West coast bass fishing is good, but California does have a bit of an edge over its neighbors with a fine combination of climate and varied geography. Clear Lake is one of the state’s best bass fishing lakes. This natural freshwater lake is considered by many to be the best trophy bass option in the state. Clear Lake’s crappie fishing is excellent too, as proven by its state record in white crappie.
Though many argue that Clear Lake is best, Pardee Reservoir is the actual holder of the state smallmouth record of nine pounds. Trinity Lake is well recommended by many seasoned Californian bass fishermen. While Diamond Reservoir is another bass haven where largemouth grow to mammoth sizes. Trout fishing in the Diamond Reservoir also thrives.
Trout and salmon are almost as sought after as bass. California is home to diverse trout species – including steelhead, bull, and golden. An impressive trout option is the popular Lake Tahoe, which has some of the most breathtaking lakeside scenery in the state. Tahoe holds California’s state records ins cutthroat and lake trout, which both bypass thirty pounds! Kokanee salmon do well in Tahoe, too. Plus it can be a great family day trip as there is kayaking, biking and other outdoor options.
California’s salmon species include coho, chinook, kokanee, and pink. Northern lakes are the best locations for California salmon due to climate. For the best inland coho salmon Lake Oroville will steer you right, plus you can multi-task and catch numerous bass there too. If river salmon fishing is the experience you desire then perhaps try fly fishing Sacramento River for pink salmon.
If you have limited fishing time in California and you only have time for one inland experience, the best lake to hit is Shasta Lake. Few places offer excellent bass, trout and salmon fishing all at once, but Shasta Lake delivers. Sizable largemouth, chinook salmon, rainbow and brown trout, are some of the best species to fish for. Although you may catch a bluegill, catfish, or sturgeon instead. This is the best option to get the most out of every cast in California!
A runner up to Shasta Lake is Lake Almanor, which has excellent chinook salmon and brown trout. Its rainbow population can be very good from year to year. Smallmouth bass fishing is also extremely good at Almanor.

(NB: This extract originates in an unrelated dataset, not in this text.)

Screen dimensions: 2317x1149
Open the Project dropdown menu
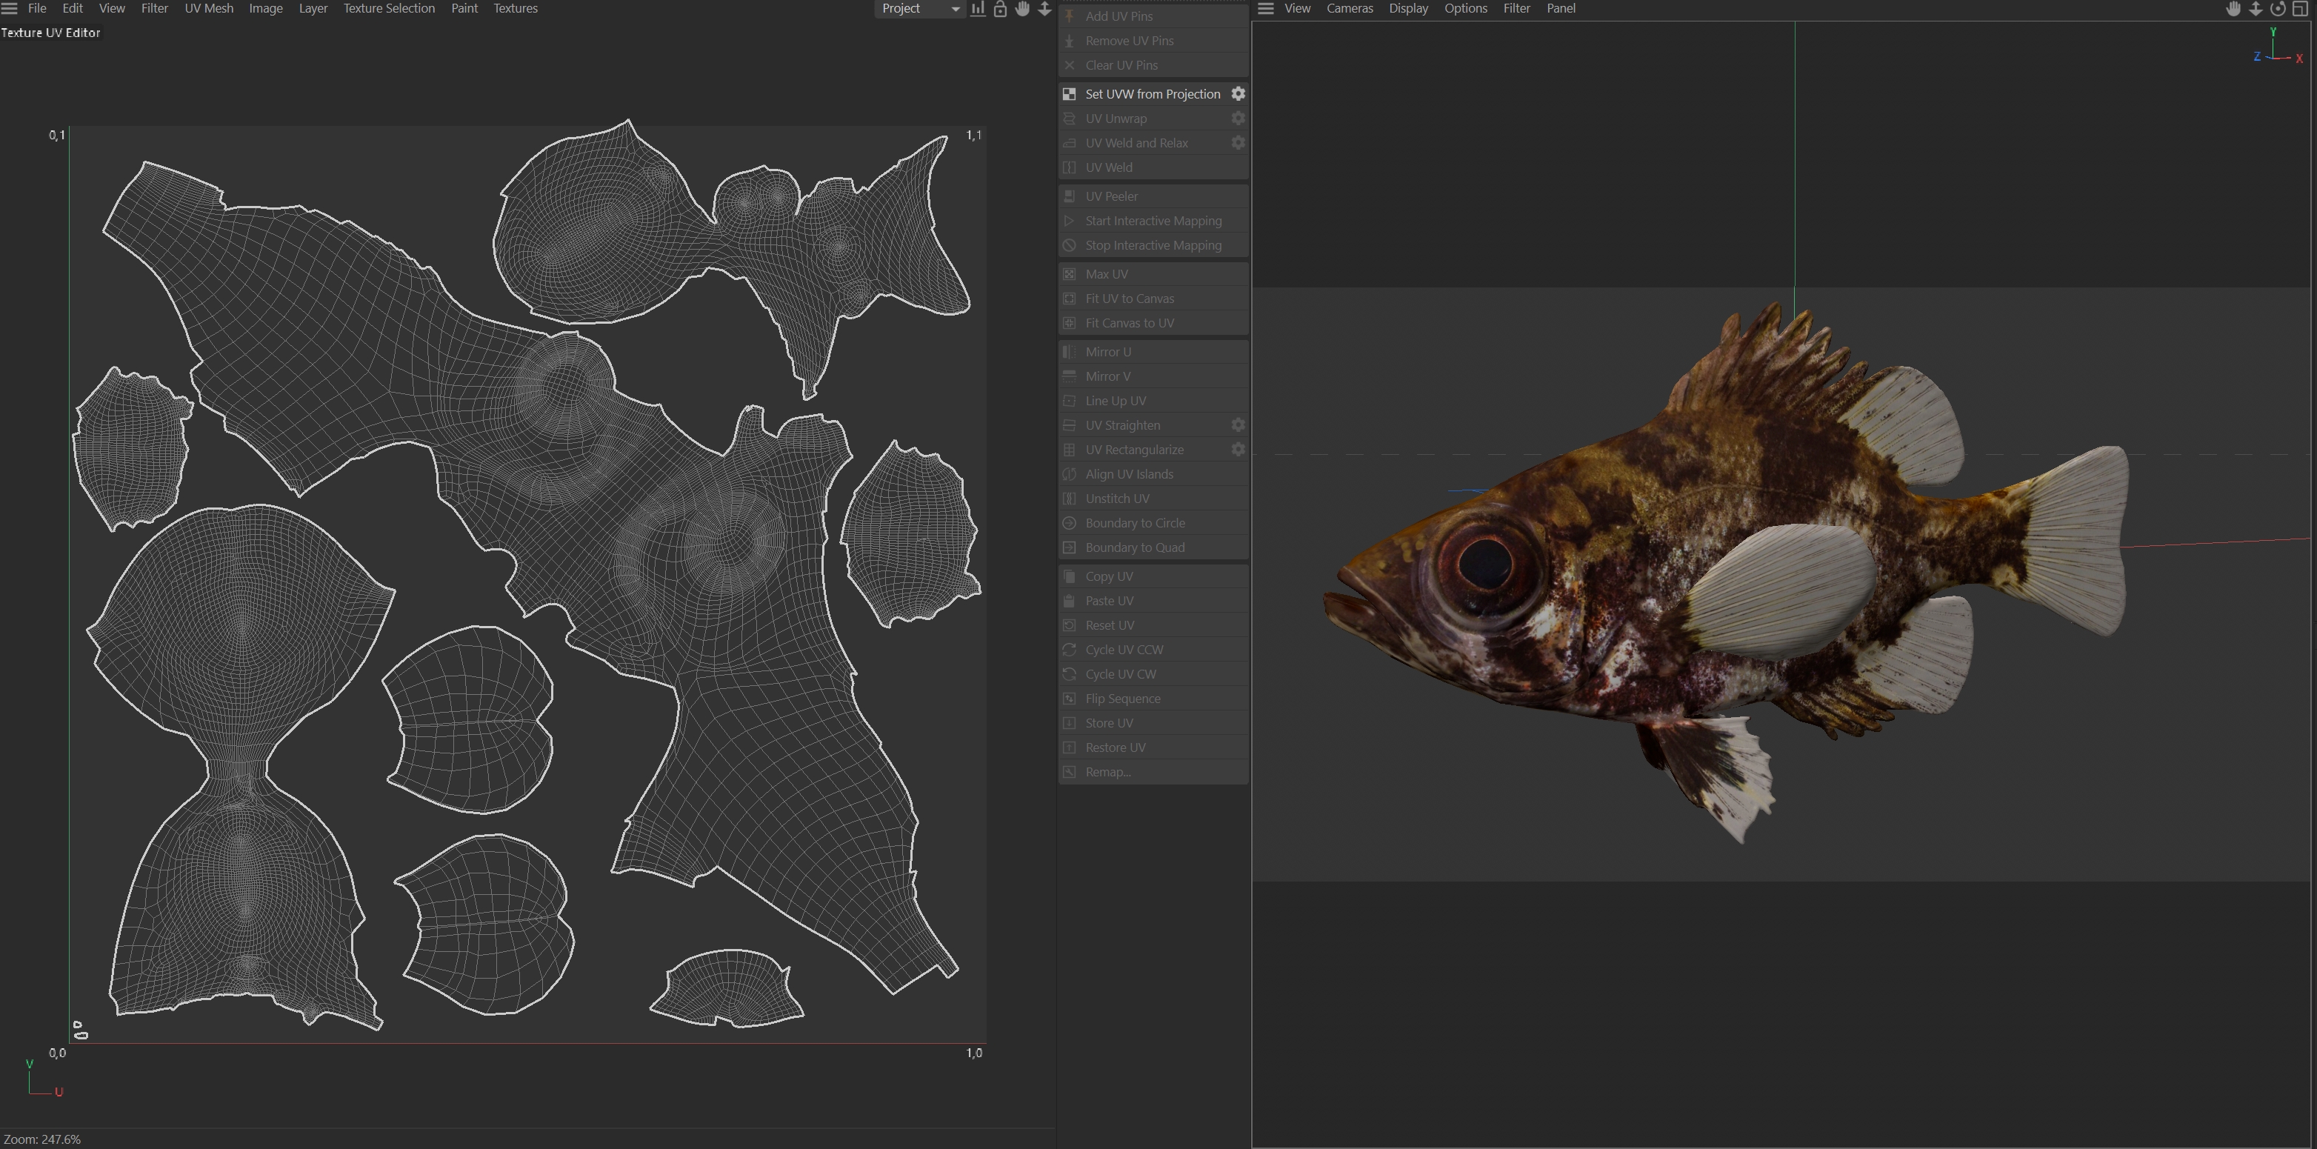[x=919, y=9]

Good fishing in California is as close as the nearest shore. Well over a hundred fish species await in its salt waters. The most sought after fish include salmon, striped bass, halibut, and sturgeon. Some sea bass and halibut can be caught without leaving shore. Some great sturgeon fishing comes from Suisun Bay and San Pablo Bay in winter. For halibut it would be hard to go wrong in San Francisco Bay.
Saltwater salmon fishing is prized in California. The salmon leave rivers, such as the Sacramento, and enter the northern coast area. San Francisco Bay has some of the best salmon fishing, although the state record was caught off the shore of Crescent City – an impressive sixty-five pounds!
Heading away from shore allows you to cast for mackerel, tuna, and shark. Less popular species include bonefish, calico bass, bass, rock fish, albacore, wahoo, and the occasional marlin. Dive fishing on Santa Cruz Island is some of the state’s best. The ocean is a plethora of fishing opportunities!
All persons age sixteen and older must be licensed. Licenses can be bought online, at agents authorized to distribute licenses, and at state Fish and Wildlife offices. Disabled veterans, recovering servicemen, mobility impaired, and low income individuals may purchase reduced or no fee licenses. Both residents and non-residents may opt for an annual, or one, two, or ten day license. Only residents may purchase lifetime licenses. Residency is defined as continuously residing in California for six months before applying for a license. Certain species (such as steelhead and sturgeon) and some locations require extra validation for licenses.
Get angling, because the first Saturday in July and September are free fishing days where no license is necessary!
Whenever you head out fishing to a new place, it's always best to speak to local anglers. Use fishing forums to ask questions and learn about the most accurate and up to date conditions.